1. 24
  1.  

  2. 4

    You could also use edn… easy to write (no commas!) And it has libraries in many languages

    1. 6

      I looked into EDN, it seems like a nice enough object notation. But it’s not trying to be an especially compact serialization format, so it doesn’t really have much overlap with JCOF, whose main purpose is being a compact serialization format at the cost of being hard for humans to read and edit.

      1. 6

        So if it’s harder for humans to read and edit, why not go for full capnproto or protobuf which is efficient and tools exist to make it easy to read and edit? What’s the target need?

        1. 6

          Cap’n Proto and Protobuf both use a schema. Whether to use a serialization format with or without a schema is a big complicated discussion, but if you want a schemaless format, I’m not aware of one that’s smaller than JCOF.

          1. 5

            CBOR is such a format. Using the example on the page, just a base CBOR encoding is 198 bytes, while 136 bytes is possible if you use the string reference extension. All without a schema.

            1. 7

              I wasn’t that impressed with cbor without the string reference extension.

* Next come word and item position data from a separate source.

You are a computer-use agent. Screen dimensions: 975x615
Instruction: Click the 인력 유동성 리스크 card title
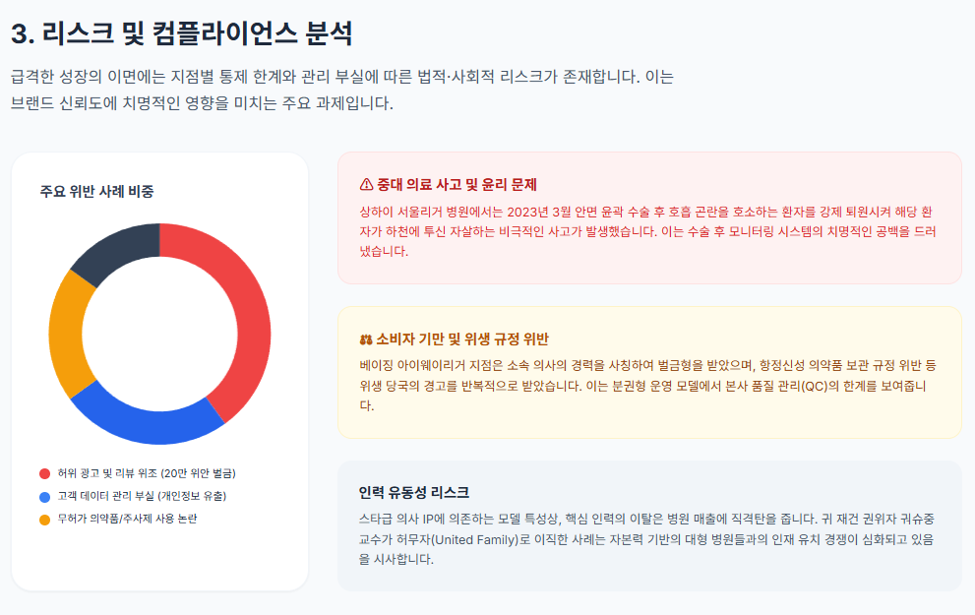click(414, 493)
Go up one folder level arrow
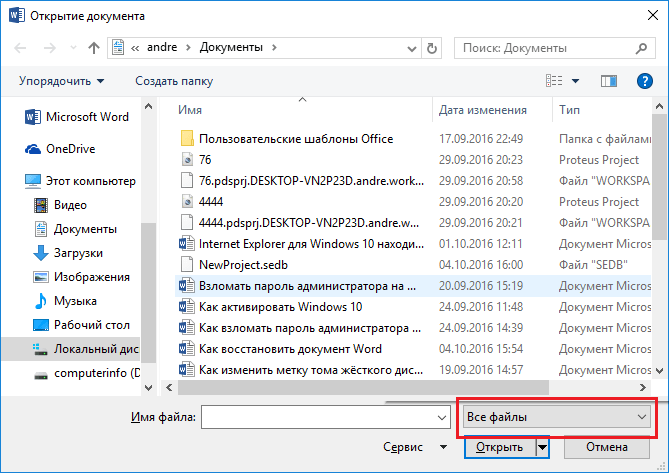The height and width of the screenshot is (473, 669). (93, 48)
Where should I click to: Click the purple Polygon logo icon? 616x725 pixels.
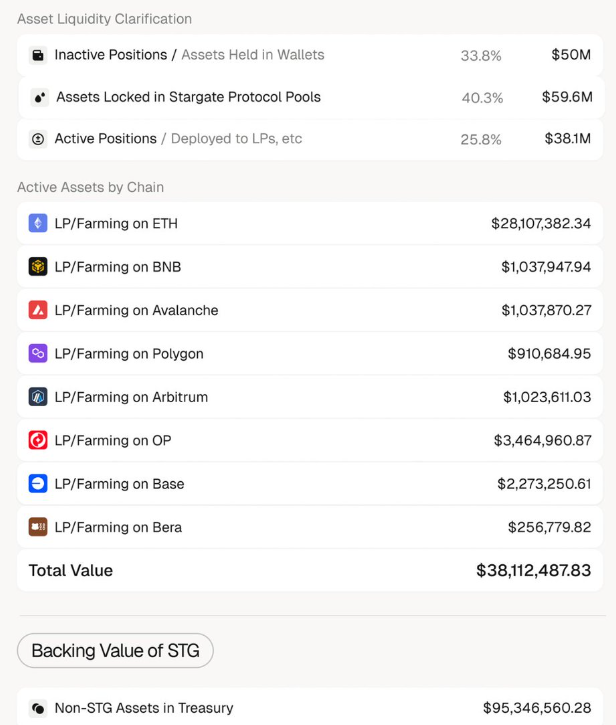point(38,353)
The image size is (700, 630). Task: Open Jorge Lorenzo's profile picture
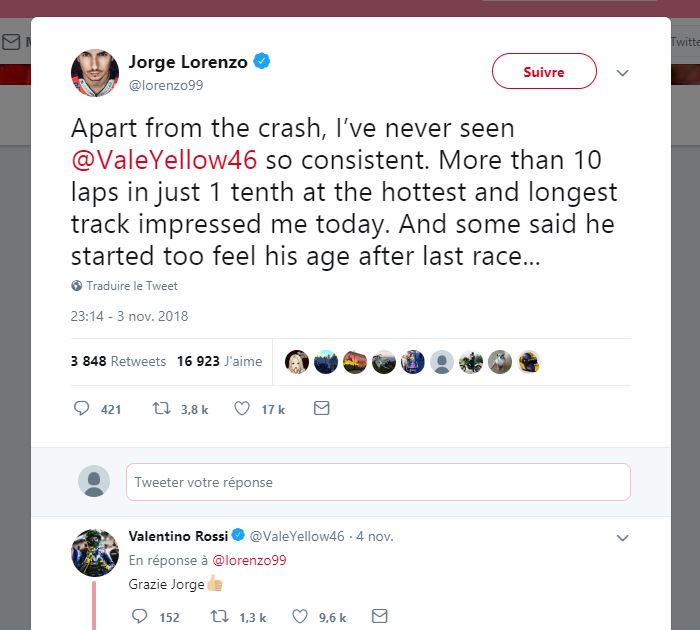(95, 73)
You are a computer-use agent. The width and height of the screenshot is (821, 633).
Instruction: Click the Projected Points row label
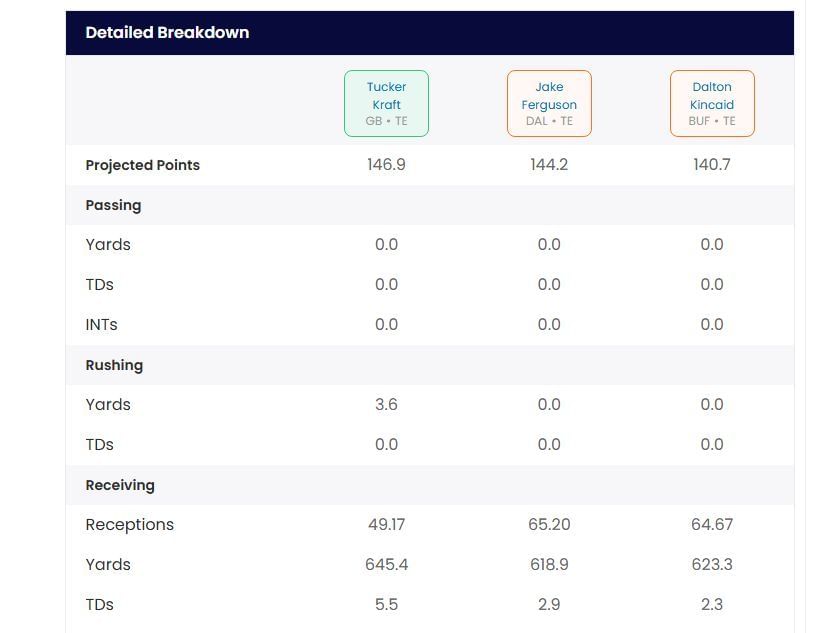tap(143, 165)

              I had to search quite a bit to find a CBOR implementation which supports string references, none of the JavaScript ones did but I found a python library which does. CBOR with string references is clearly more compact than CBOR without, but it’s still usually not as compact as JCOF:

                8315 circuitsim.json
                2852 circuitsim.cbor (0.343x)
                2093 circuitsim.jcof (0.252x)
               51949 comets.json
               35639 comets.cbor (0.686x)
               37480 comets.jcof (0.724x)
               37996 madrid.json
               13411 madrid.cbor (0.353x)
               11959 madrid.jcof (0.315x)
              244975 meteorites.json
              119415 meteorites.cbor (0.487x)
               87083 meteorites.jcof (0.355x)
               56828 pokedex.json
               30909 pokedex.cbor (0.544x)
               23140 pokedex.jcof (0.407x)
              219635 pokemon.json
               60249 pokemon.cbor (0.274x)
               39650 pokemon.jcof (0.181x)
                 299 tiny.json
                 144 tiny.cbor (0.482x)
                 134 tiny.jcof (0.448x)
              

              I suppose if you don’t mind a slightly bigger size, don’t mind a binary format, don’t mind a format which isn’t human writable, and don’t mind using an extension which doesn’t seem that well supported by many CBOR libraries, but want an older, more established serialization format with libraries in more languages, CBOR with the string reference extension is a good choice. For a lot of situations, that’s gonna be the right trade-off.

        2. 5

          Not necessarily advocating, but for future reference: There are two compact serialization formats for EDN.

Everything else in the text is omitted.